According to Bussière, reclamation planners should always consider using tailings and waste rocks from operating mines when looking for material. “Normally, Goldex would have put its tailings where it would have been easier and cheaper to put them,” he said. “They would have built a brand new tailings pond, while here we would be looking for natural materials, so in addition to reclaiming the Manitou site, we would also have to rehabilitate the places we would have stripped.” According to Bussière, mines that generate non-sulphuric waste represent invaluable opportunities for reclamation works.
Of the 713 abandoned mine sites in Quebec, 213 were in operation before their abandonment (the rest are exploration sites, or priority sites that have already been reclaimed). The total reclamation cost for all of the mine sites managed by the province is estimated to be $1.2 billion. The Manitou reclamation project alone has a total budget of $50 million and will go on until Goldex’s planned closure in 2024.

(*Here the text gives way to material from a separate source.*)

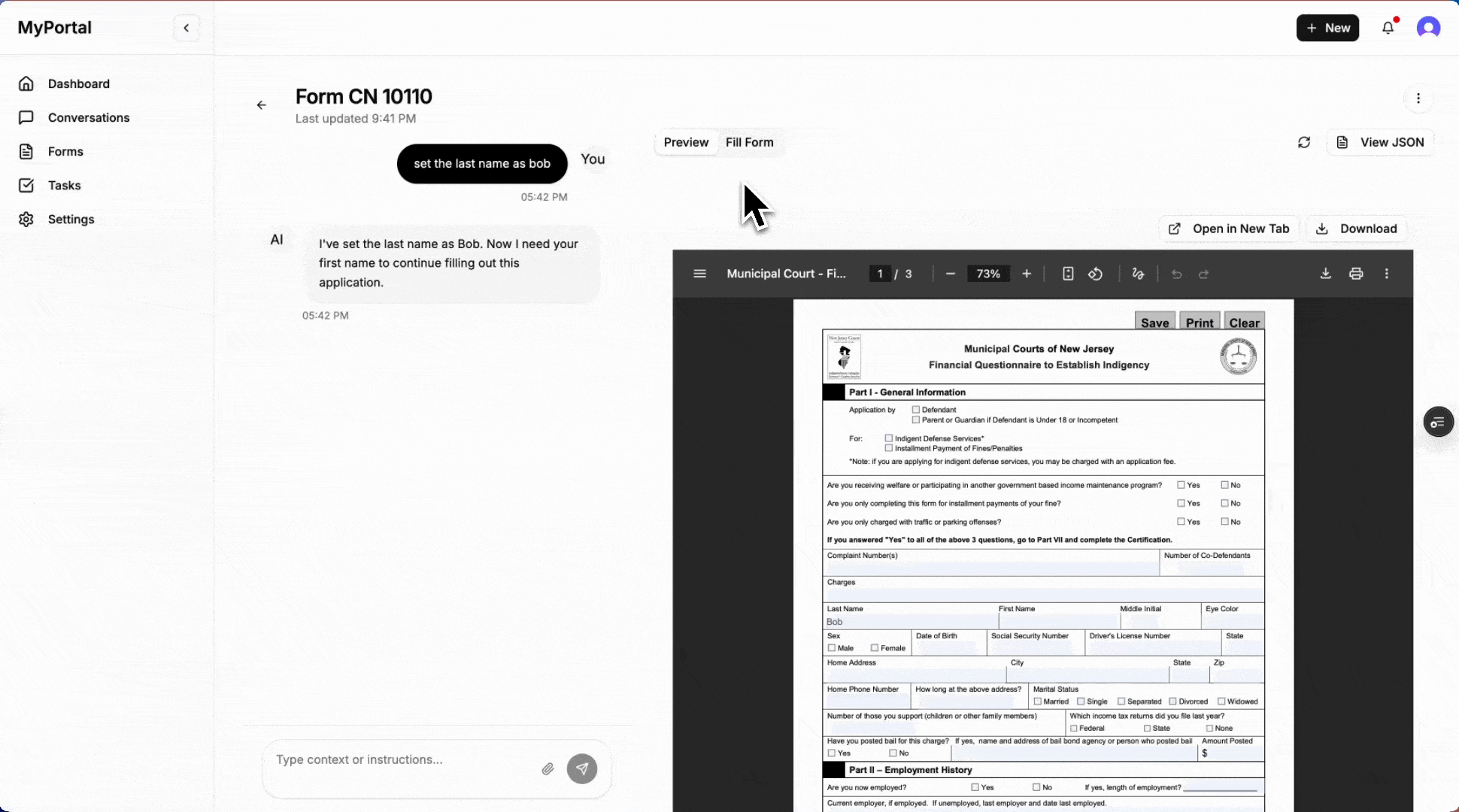Click View JSON
1459x812 pixels.
coord(1379,142)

Challenges of revegetation However, RIME does not focus solely on heavily contaminated sulphuric sites such as Manitou or Principal Mine, a 400-hectare mine site near Chibougamau in northern Quebec. It is also looking for efficient ways to revegetate both waste rock and tailings ponds, even ones that do not generate AMD. Mining regulations in Canada require that companies plant vegetation that can regenerate itself following mine closure.
Since 2010, Marie Guittonny- Larchevêque, a professor at RIME, has been reflecting on the best ways to reforest the waste rocks and tailings pond on the Canadian Malartic mine in Malartic, Quebec. The gold mine entered commercial production in 2011 and began progressive reclamation of its site as soon as 2013. The same year, Guittonny-Larchevêque began a series of experiments on reforestation of the steep slopes on the site.

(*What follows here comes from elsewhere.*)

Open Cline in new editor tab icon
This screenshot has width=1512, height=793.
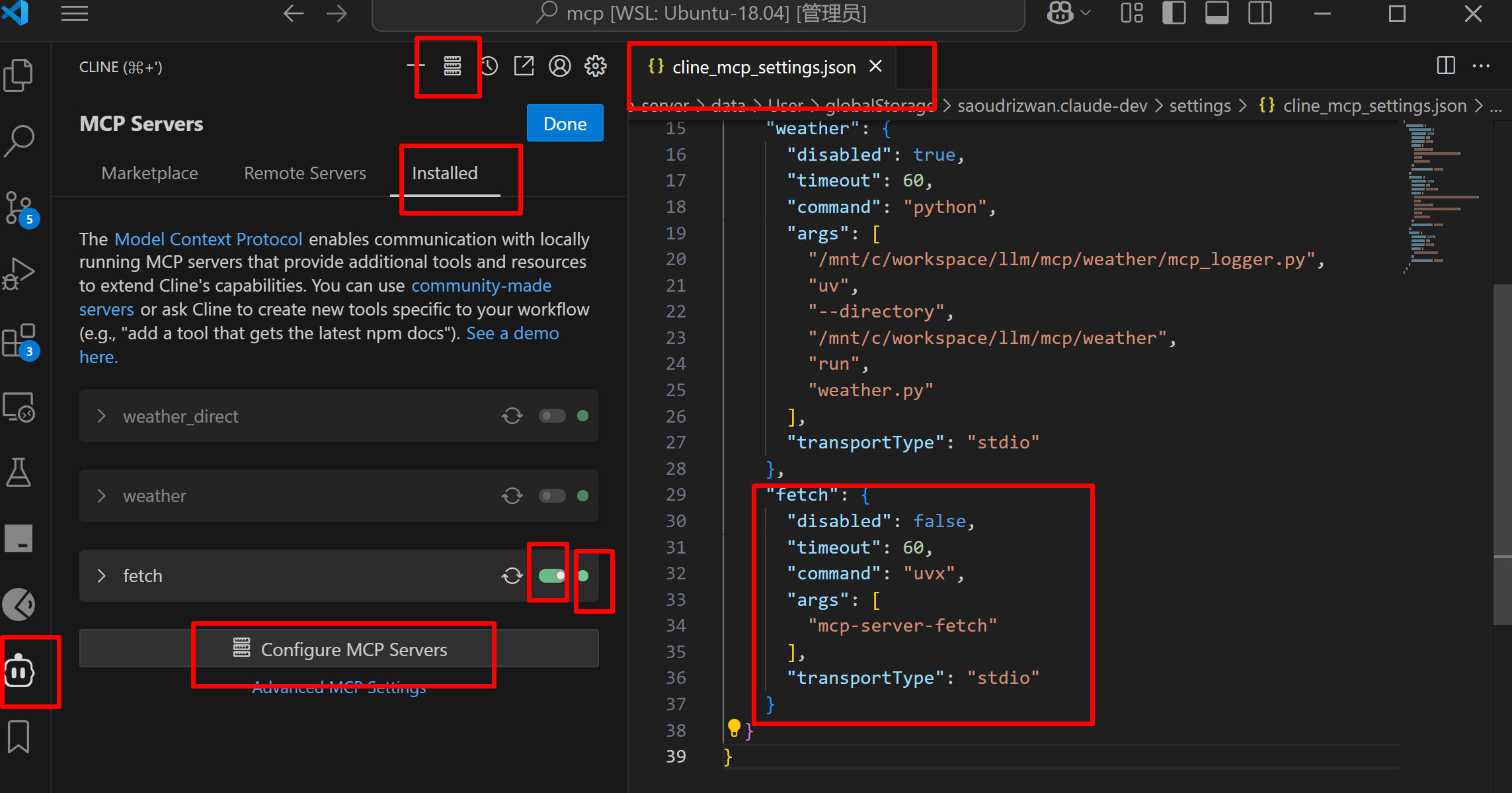(x=524, y=66)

“We know more or less how to revegetate flat areas,” she said. “On steep slopes though, little research has been done. You need to limit the impacts of erosion. The soil that you put at great cost will slip down slope if you don’t have the right vegetation to fix it.”
One common solution is to plant fast-growing herbaceous species on the slopes, such as clover, trefoil, fescue or rye grass, to lay down a green cover. The problem is that these plants are often hostile to trees. Guittonny- Larchevêque thus decided to try to plant fast-growing poplars instead, hoping that their roots could restore the soil quickly and prevent erosion so that other trees could establish themselves naturally. The poplars are doing fine so far, but a lot of research is still needed before she knows if they can fill reforestation objectives in the long run, she said.
Reclamation science is still young and researchers do not yet have the benefit of hindsight. More time is needed before they know whether these techniques will still be effective in 20, 50 or 100 years. This is why the mining industry has a direct interest in the new chair’s work.
RIME plans to train 20 undergraduate student interns in reclamationrelated disciplines, in addition to hosting 16 master’s students, seven doctoral students and two post-doctoral students, all of whom will have access to mine sites to advance their work.
“Reclamation projects include characterization works and preliminary studies that can take a lot of time,” said Bussière. “Before moving on to the heavy works, we need to make sure that we found a sustainable solution. Having to come back in 20 years to start all over again is not an option.”